Savills highlighted several large-scale merger and acquisition (M&A) deals taking place in the nation in the second quarter of the year, including Everland Opportunity IX’s purchasing of three hotels in Vietnam and Indonesia from Strategy Hospitality Holdings Ltd. with US$106 million.

Meanwhile, Keppel and Keppel Vietnam Fund acquired a 49% stake in two residential projects in Thu Duc city in Ho Chi Minh City, with the site consisting of an area of 11.8 hectares from Khang Dien Group with US$136 million. THT Development Co. Ltd. also transferred 1.13 hectares of land in Starlake City in Hanoi to CMC Technology Group to build an innovation centre with an investment of US$76 million.

Troy Griffiths, deputy managing director of Savills Vietnam, stated that despite short-term pressures on inflation, as well as a decline in production and export, the country’s medium-term outlook remains positive. The reduction in interest rates prescribed by the State Bank of Vietnam (SBV) has contributed to stimulating economic growth by reducing the cost of capital for borrowers and credit institutions.

FDI inflows into the nation are showing many promising opportunities. Although the total FDI has decreased, newly-registered projects and capital has increased sharply, especially in the manufacturing sector. Improvements in terms of infrastructure development, administrative reform, and investment in innovation hubs throughout the country are also contributing to making the market more attractive to international investors, said Griffiths.

The SBV has therefore lowered interest rates in support of growth, whilst FDI inflows remain sound. New regulations supporting debt restructuring will be a positive factor for real estate and will serve to boost transparency, which is positive for sustainable growth in the long term, he added.

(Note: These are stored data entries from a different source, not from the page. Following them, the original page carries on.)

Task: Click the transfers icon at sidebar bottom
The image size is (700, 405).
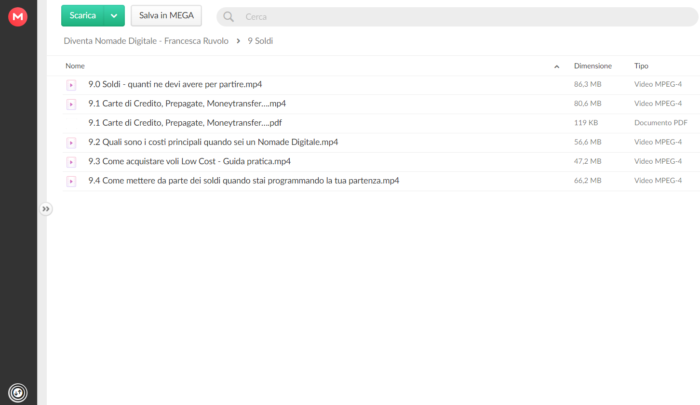Action: coord(18,393)
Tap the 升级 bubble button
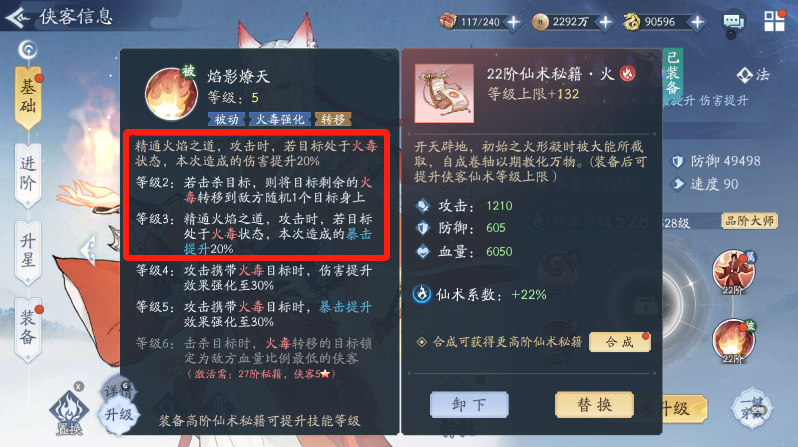This screenshot has height=447, width=798. (x=119, y=415)
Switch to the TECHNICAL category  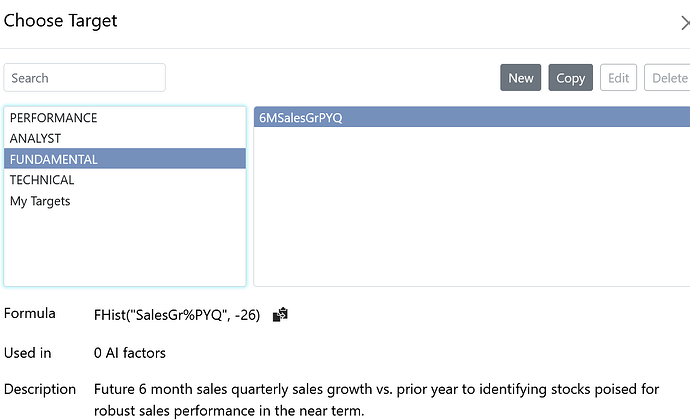pyautogui.click(x=42, y=180)
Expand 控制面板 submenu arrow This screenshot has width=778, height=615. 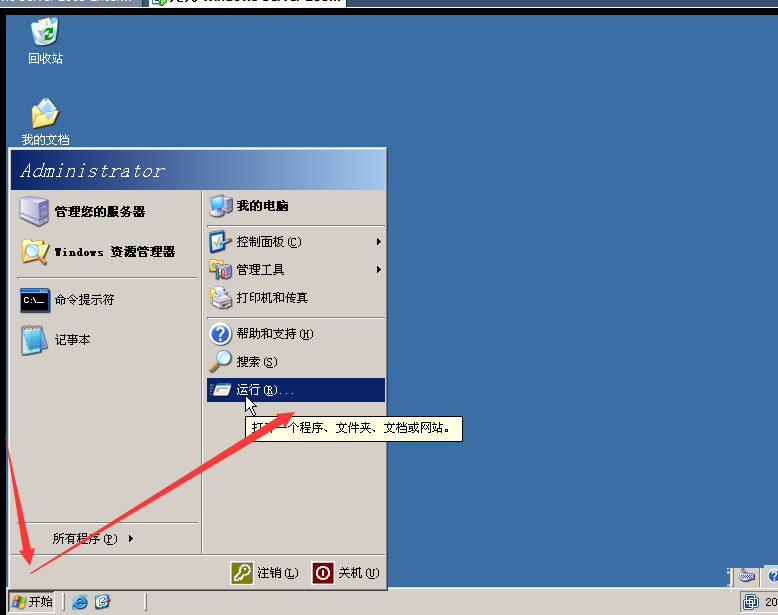[x=379, y=242]
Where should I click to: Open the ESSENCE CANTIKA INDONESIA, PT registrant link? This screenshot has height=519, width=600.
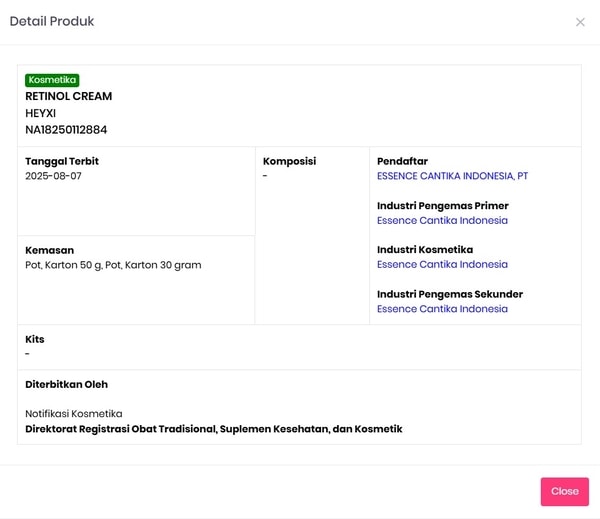(x=452, y=176)
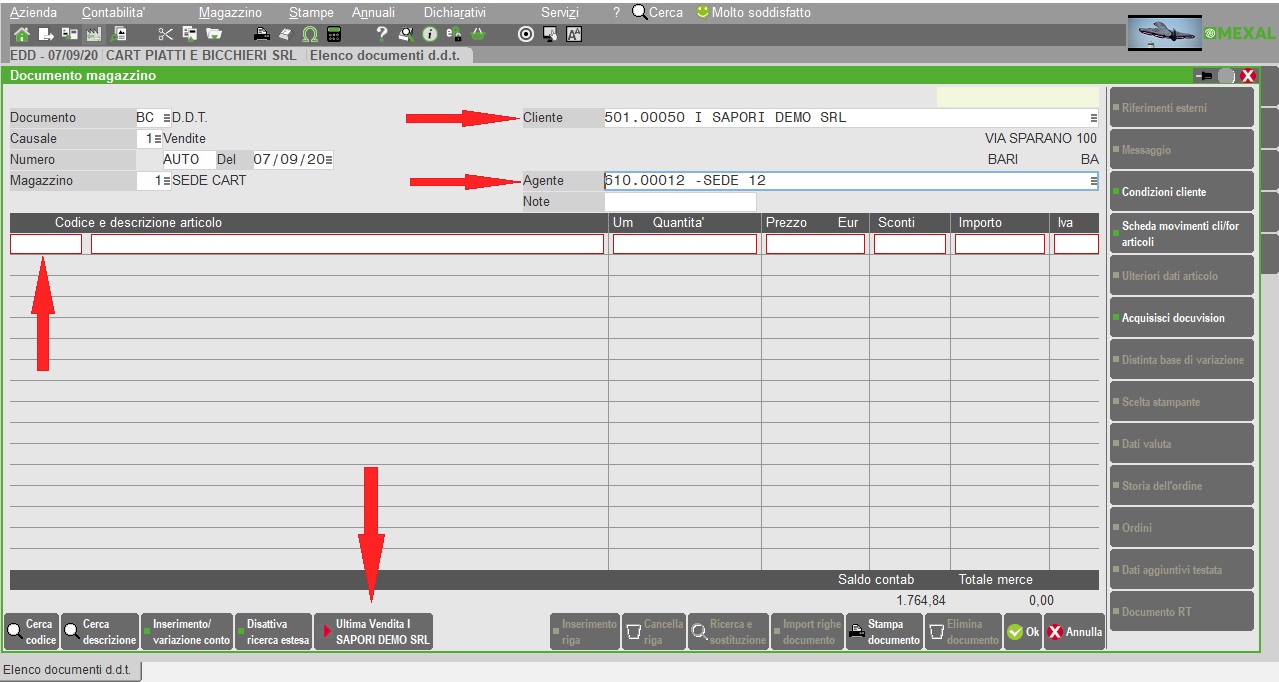Open the date picker next to Del field
This screenshot has height=682, width=1279.
(x=329, y=160)
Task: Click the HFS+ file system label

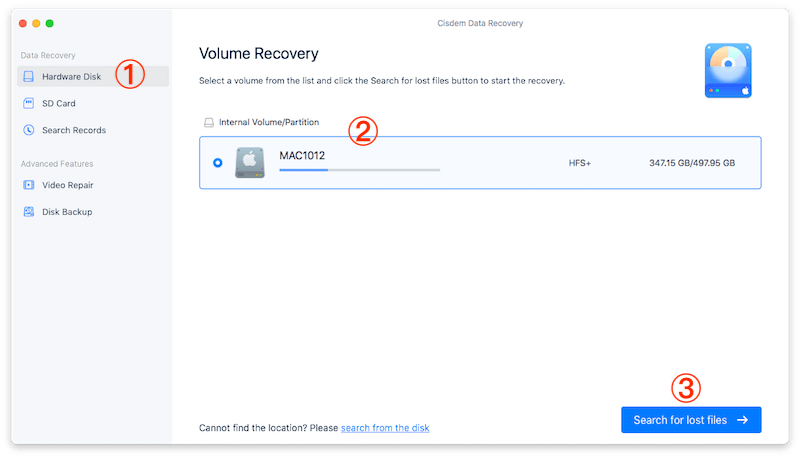Action: point(579,163)
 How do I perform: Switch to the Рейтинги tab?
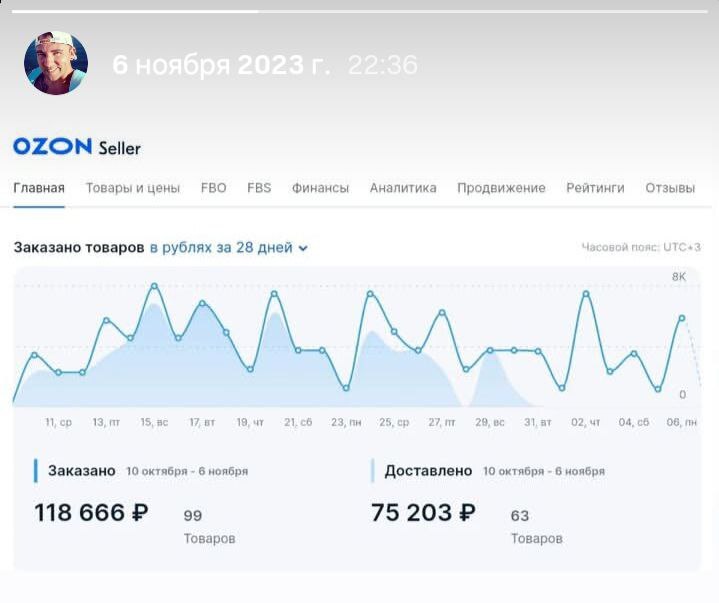pos(595,188)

Thomas Rooney, senior manager of Industrial Services at Savills Hanoi, said that the Purchasing Managers' Index (PMI) and the Index of Industrial Production in the country both had positive increases in the first months of the year. The market continues to record large investment deals and business activities are currently bustling. However, the present global economic situation has led to a decline in aggregate demand, with Rooney noting that the State needs to solve the problem in a timely manner and in combination with preventive measures to promote economic development.

The official stated that until the end of the year, transactions will continue to take place and the supply still be abundant. As for the supply of ready-built factories, the attraction of localities such as Hai Phong will increase in the eyes of investors as well as tenants.

Furthermore, Bac Ninh represents an ideal choice for domestic and foreign tenants, as well as investors in developing ready-built warehouses, as the province has risen to the third place in terms FDI attraction, he noted.

In general, the shift to the global supply chain has created plenty of new opportunities and also brought about certain challenges. Therefore, the Vietnamese market must grasp trends and access opportunities fully and quickly to allow it to make the best use of it and create a breakthrough, according to Savills.